Part two of the preliminary mapping meeting will be held tonight, starting at 5 p.m., on Zoom. To join in, just click this link: https://www.zoomgov.com/j/1615454787?pwd=MHJRWW10WHN1b0dmR29zMXMvMldkdz09#success
As with the first half of the meeting last night, public comments will be taken for a limited time at the beginning of the meeting. Only people who did not speak at last night’s meeting will be allowed to speak at this meeting. Also, be aware that there will be far more people who would like to comment than there will be time for comments, so if you would like to speak, make sure you join the meeting as soon as it starts, and raise your hand or dial in with a request to speak (instructions are provided in the meeting agenda) as soon as you can when the meeting begins.
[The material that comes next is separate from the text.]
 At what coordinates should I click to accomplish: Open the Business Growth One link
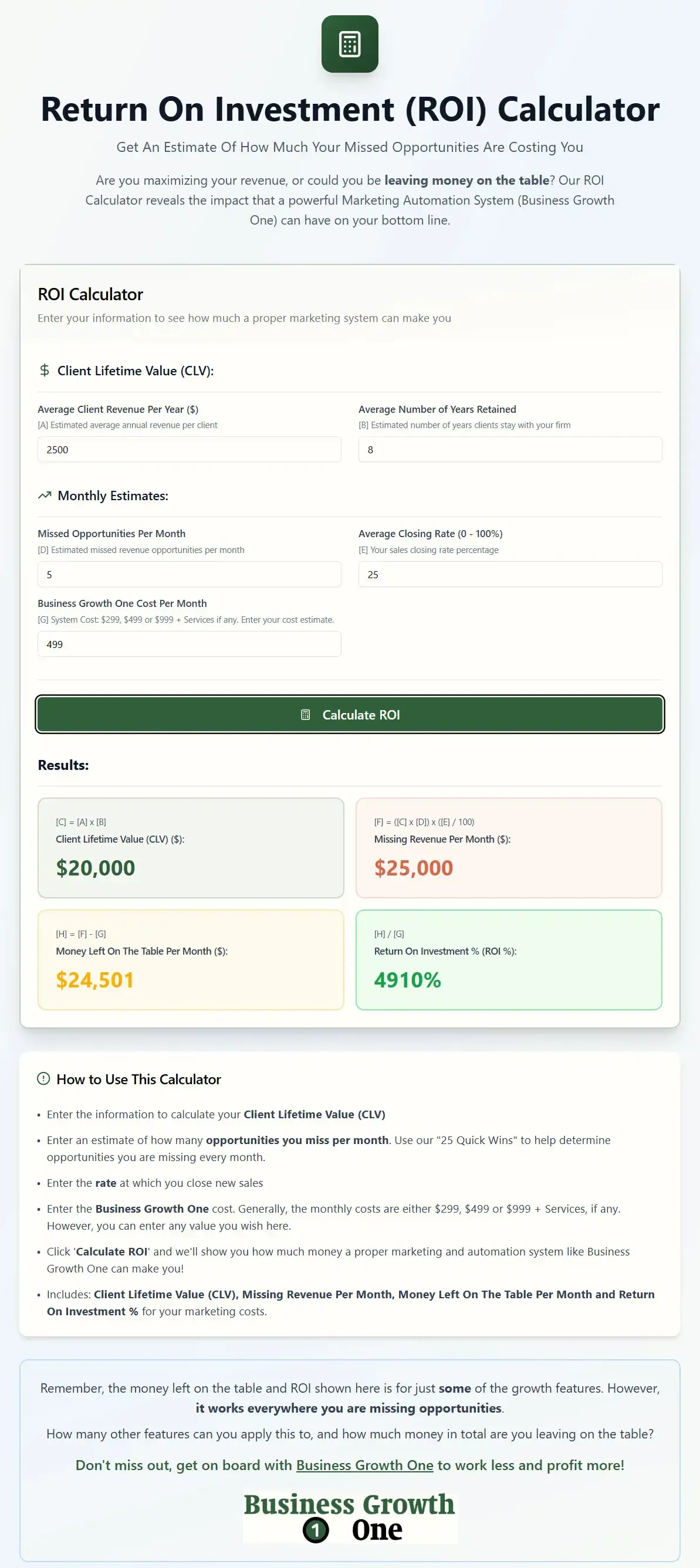coord(364,1465)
Meeting documents (including the full set of maps being reviewed) are available here.
After tonight’s meeting, the Redistricting Commission will discuss the four preliminary maps further, and make adjustments based on this week’s comments and discussions. Then, over the next week, they will narrow the draft maps from four to one. That single draft map will be presented at another meeting on Wednesday, September 29, at 6 p.m., via the same Zoom link. The agenda for that meeting is available here.
Video of last night’s meeting is now available here.
[This article was updated after its initial publication to clarify the position of the Wilshire Park neighborhood in Plan C2.]